Complications after complications kept me in there, sometimes the ICU until the day before Thanksgiving when I was released for one day, had a mini-stroke and was rushed back to the hospital again for two more weeks!

There was one episode where I had to suffer through a Pericardiocentesis, otherwise known as a pericardial tap. Believe me, this was not fun:

 

I had to be awake during the procedure and they drew out over 1000 cc of blood and fluids!

Because of my work and how active I was, I decided on a bovine valve so I would not have to take blood thinners, however, the lifetime for a bovine valve is ten to fifteen years.

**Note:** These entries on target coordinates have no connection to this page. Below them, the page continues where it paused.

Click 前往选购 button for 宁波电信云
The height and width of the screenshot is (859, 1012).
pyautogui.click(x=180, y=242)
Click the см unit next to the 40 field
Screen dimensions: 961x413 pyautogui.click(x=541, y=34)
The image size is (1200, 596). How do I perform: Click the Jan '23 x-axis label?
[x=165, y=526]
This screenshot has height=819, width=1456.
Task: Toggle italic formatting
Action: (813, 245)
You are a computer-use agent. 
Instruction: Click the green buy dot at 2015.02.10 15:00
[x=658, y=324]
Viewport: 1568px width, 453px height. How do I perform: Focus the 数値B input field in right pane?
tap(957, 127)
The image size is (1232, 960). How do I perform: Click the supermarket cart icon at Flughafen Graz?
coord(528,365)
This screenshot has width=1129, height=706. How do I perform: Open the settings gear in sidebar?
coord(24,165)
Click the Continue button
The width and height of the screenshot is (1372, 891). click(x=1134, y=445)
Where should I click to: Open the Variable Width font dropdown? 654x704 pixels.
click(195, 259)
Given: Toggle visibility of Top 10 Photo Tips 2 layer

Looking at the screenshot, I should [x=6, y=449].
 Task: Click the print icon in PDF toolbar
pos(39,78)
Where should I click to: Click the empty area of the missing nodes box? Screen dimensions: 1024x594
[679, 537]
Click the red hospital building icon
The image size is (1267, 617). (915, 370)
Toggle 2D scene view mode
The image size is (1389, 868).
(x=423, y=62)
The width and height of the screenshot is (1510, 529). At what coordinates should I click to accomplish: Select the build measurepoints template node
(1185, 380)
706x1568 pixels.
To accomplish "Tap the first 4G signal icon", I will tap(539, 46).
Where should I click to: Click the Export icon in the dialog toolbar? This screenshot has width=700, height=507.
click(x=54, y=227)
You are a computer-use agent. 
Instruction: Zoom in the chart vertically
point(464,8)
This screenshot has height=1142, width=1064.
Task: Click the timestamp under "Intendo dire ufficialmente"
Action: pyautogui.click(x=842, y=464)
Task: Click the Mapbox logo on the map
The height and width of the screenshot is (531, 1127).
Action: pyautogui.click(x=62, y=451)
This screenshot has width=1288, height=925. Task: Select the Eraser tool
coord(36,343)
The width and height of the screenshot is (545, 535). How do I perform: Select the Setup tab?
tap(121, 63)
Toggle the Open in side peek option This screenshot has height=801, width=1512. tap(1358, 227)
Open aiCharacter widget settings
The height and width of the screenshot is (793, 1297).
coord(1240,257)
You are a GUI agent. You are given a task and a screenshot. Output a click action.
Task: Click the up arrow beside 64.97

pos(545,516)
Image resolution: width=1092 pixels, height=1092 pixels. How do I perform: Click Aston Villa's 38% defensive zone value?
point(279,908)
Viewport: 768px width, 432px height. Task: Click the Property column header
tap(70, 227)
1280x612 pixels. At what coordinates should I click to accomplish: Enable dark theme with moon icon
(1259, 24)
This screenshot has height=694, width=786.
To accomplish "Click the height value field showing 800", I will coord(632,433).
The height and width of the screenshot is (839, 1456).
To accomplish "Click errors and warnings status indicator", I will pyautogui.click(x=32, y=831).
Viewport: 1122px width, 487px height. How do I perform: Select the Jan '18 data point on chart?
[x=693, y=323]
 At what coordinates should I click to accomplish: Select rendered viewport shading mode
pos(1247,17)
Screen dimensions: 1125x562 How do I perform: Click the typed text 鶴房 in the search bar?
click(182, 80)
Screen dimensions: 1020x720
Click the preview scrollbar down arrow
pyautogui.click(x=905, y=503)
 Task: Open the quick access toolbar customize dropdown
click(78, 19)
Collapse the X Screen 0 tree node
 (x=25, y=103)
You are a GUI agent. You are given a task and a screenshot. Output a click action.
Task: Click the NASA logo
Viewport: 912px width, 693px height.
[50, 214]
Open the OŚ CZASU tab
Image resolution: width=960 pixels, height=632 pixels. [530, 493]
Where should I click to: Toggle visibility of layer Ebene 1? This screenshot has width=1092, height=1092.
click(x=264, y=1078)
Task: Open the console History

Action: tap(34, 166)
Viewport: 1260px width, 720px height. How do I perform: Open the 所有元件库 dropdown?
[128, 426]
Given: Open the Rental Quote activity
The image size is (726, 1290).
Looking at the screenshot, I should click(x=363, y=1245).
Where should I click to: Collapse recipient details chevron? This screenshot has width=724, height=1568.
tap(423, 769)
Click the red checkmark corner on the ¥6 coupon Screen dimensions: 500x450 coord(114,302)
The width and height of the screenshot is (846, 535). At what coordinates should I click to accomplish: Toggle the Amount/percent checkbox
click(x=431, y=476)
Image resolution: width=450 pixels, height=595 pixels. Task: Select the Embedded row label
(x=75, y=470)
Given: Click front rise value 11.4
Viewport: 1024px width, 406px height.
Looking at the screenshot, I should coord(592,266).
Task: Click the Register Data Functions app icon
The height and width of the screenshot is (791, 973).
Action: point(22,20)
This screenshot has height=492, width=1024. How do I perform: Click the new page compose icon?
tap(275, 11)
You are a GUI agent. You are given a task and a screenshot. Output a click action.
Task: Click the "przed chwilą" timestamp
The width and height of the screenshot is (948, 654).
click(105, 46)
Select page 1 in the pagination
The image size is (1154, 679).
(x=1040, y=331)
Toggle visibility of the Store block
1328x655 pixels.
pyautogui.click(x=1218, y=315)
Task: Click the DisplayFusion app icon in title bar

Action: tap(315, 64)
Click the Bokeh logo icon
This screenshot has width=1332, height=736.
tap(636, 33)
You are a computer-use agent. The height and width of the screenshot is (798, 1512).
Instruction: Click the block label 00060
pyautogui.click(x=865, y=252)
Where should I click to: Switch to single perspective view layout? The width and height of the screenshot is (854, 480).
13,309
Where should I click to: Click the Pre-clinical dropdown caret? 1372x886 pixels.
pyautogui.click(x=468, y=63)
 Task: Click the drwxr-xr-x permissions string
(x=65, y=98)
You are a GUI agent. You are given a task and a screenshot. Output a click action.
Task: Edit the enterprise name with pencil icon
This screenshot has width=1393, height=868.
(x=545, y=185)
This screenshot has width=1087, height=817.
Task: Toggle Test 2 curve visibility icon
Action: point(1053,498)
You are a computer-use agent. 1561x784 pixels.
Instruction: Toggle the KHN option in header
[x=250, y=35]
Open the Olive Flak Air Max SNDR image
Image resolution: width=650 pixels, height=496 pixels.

Within a couple of months after the surgery, I had decided that I would not get another open heart surgery ever! One was quite enough, thank you!

The recovery for the first year was especially tough and it took some time to get my lungs back to breathing normally again. I was told that it one of the most difficult parts of the recovery and I hated having to do the lung expansion exercises.

Naturally, I went as long as I could on the bovine valve, most people getting theirs replaced by the tenth or eleventh year it was installed. It was in 2013 that I knew the bovine valve was starting to go and that there was no way I was going to have another open-heart surgery.

I was listening to the radio AM760 in the car to the Norman Goodman Show and he was talking about things that should be a human right but are not in the USA, or at least some States. Once I found a place to pull over I called into the show and that one call started another chapter in my life. Norman decided to help my situation by having me talk on his show regularly and ask for donations because by that time I was unable to work.

It was suggested that I call other radio talk shows and speak about this which I did and this ended up with Erik Eckholm, a journalist from the NY Times flying out to Denver to interview me. The article ended up being on the front page, the top fold of the newspaper! February 4th, 2014.

https://www.nytimes.com/2014/02/08/us/easing-terminal-patients-path-to-death-legally.html

It was on the Thom Hartmann Show that I got to speak Senator Bernie Sanders about this subject! People who know me now KNOW I am a YUUUUUGE advocate of Bernie Sanders, but did you know he's been a hero of mine for well over a decade now? This is January 17th, 2014!

Al Jazeera TV had me on for an interview where I had to debate a quadriplegic on whether the right to self-determination would lead to the mercy killing of the handicapped! I had no idea of this debate until after I arrived at the studio.

As you can see from the YouTube video, it was an odd debate that didn't make any sense to me.